**DO THIS:**
Collect each line of the entries below that contains the word "coordinates".

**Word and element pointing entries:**
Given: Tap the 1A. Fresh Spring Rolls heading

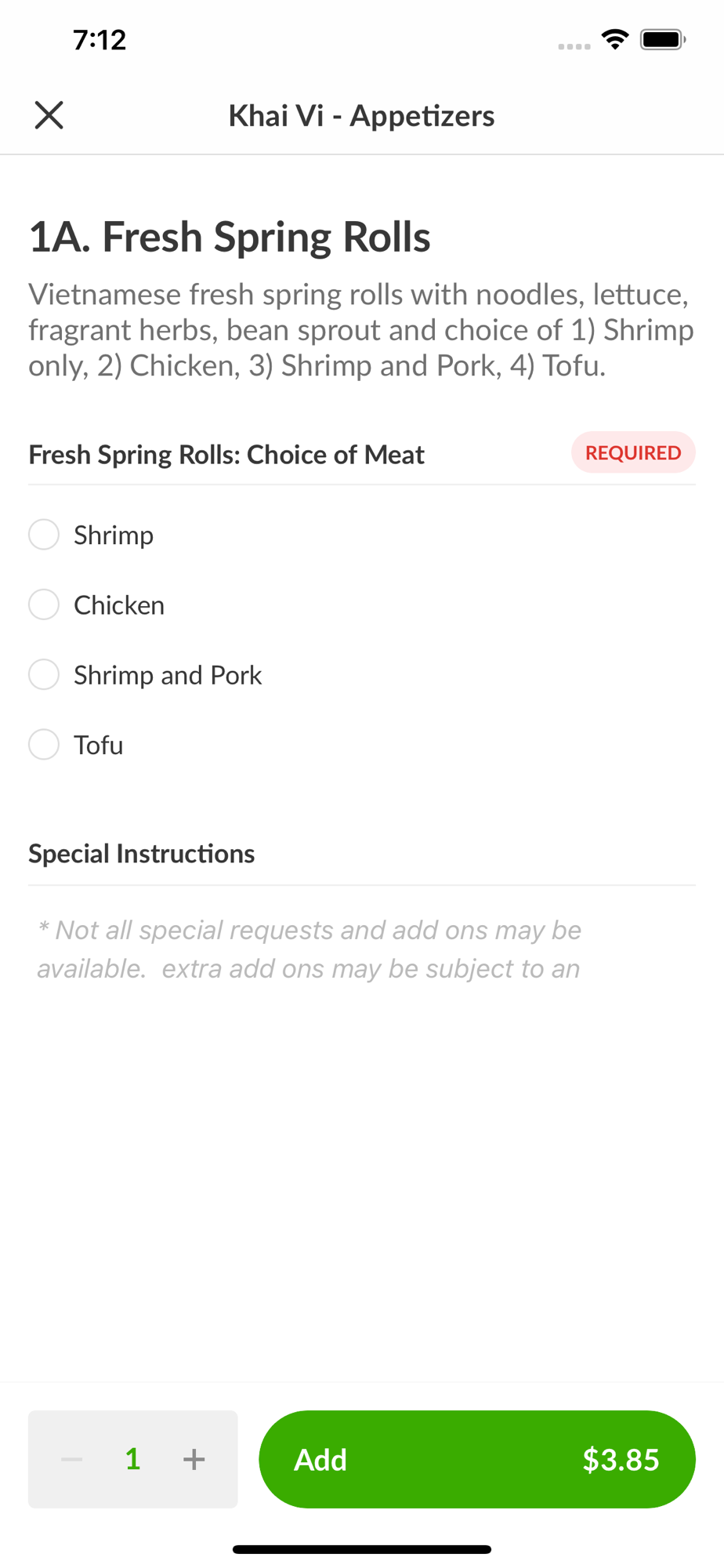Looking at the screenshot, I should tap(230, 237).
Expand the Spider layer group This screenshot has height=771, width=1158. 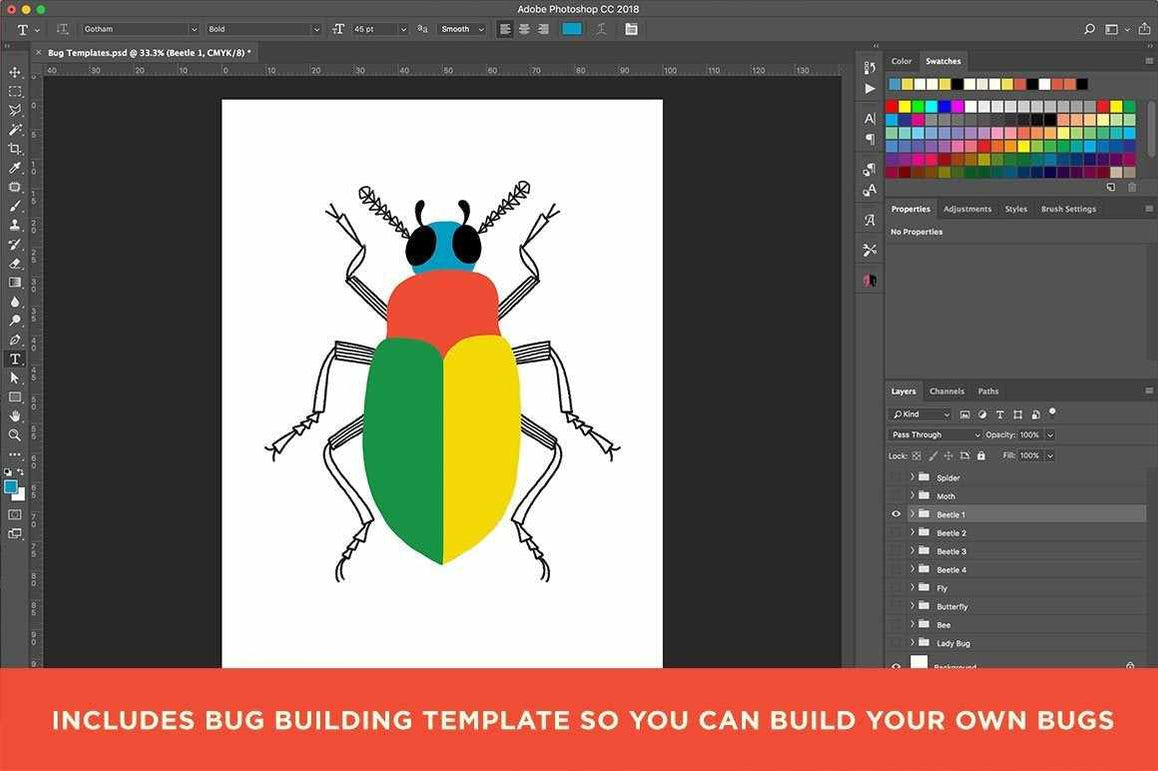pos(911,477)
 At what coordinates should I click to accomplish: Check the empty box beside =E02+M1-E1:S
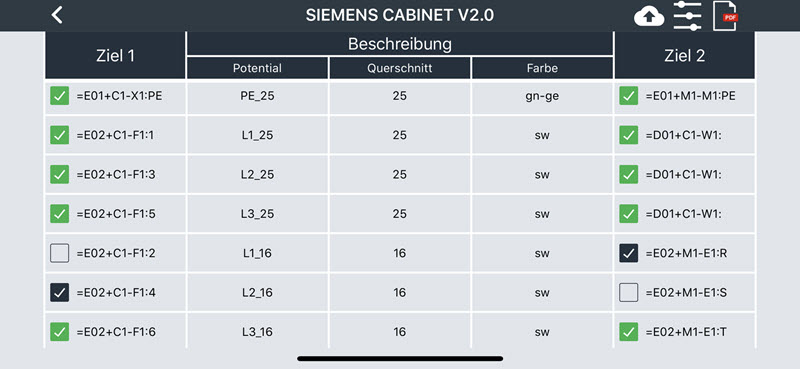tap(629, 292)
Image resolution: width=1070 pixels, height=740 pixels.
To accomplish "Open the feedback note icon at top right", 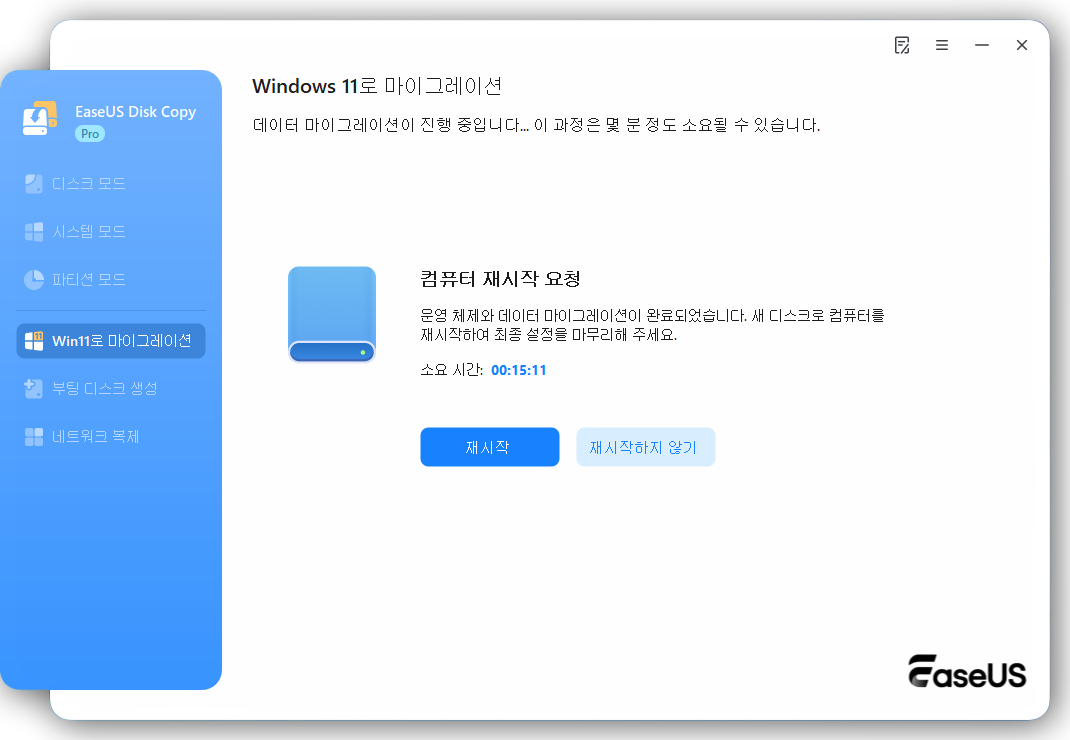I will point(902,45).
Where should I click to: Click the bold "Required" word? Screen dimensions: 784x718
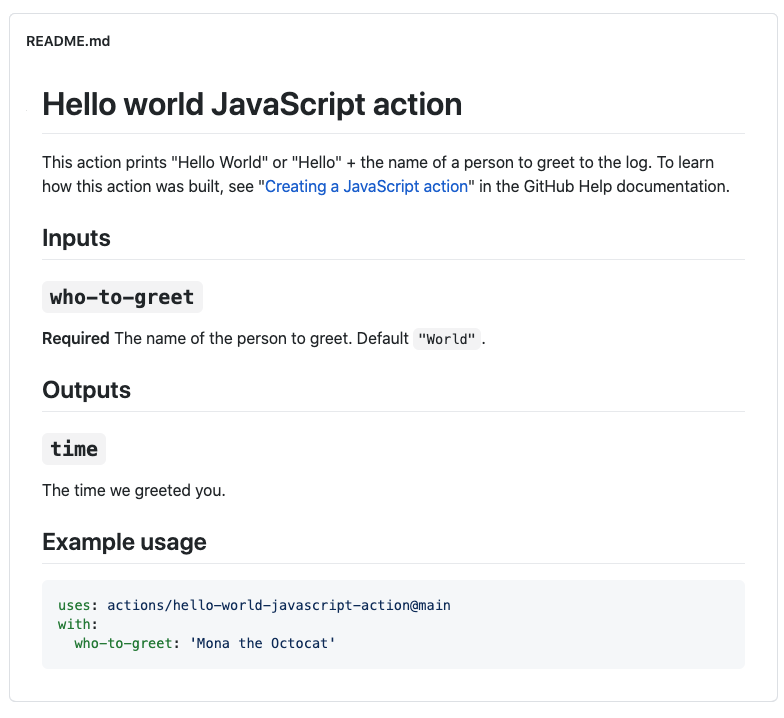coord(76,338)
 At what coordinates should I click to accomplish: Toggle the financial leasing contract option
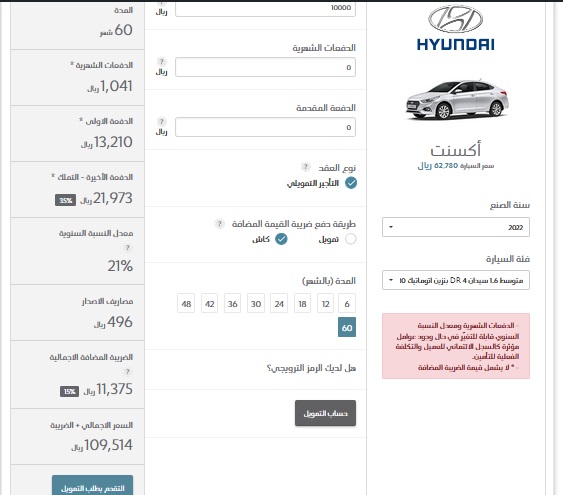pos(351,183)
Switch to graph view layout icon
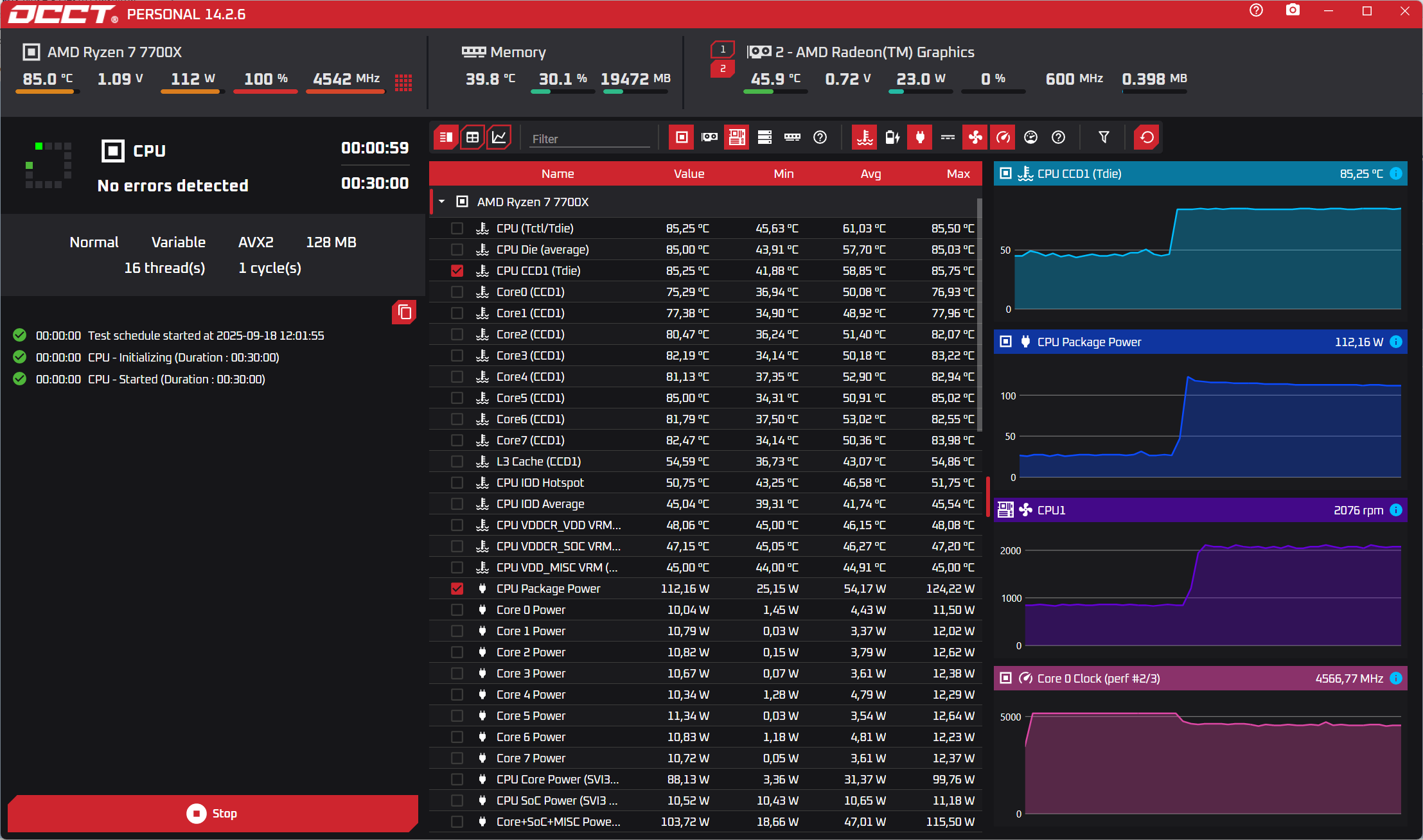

**RESULT:**
 At what coordinates should I click to accomplish: Check the empty box beside =E02+M1-E1:S
 At what coordinates should I click to accomplish: Toggle the financial leasing contract option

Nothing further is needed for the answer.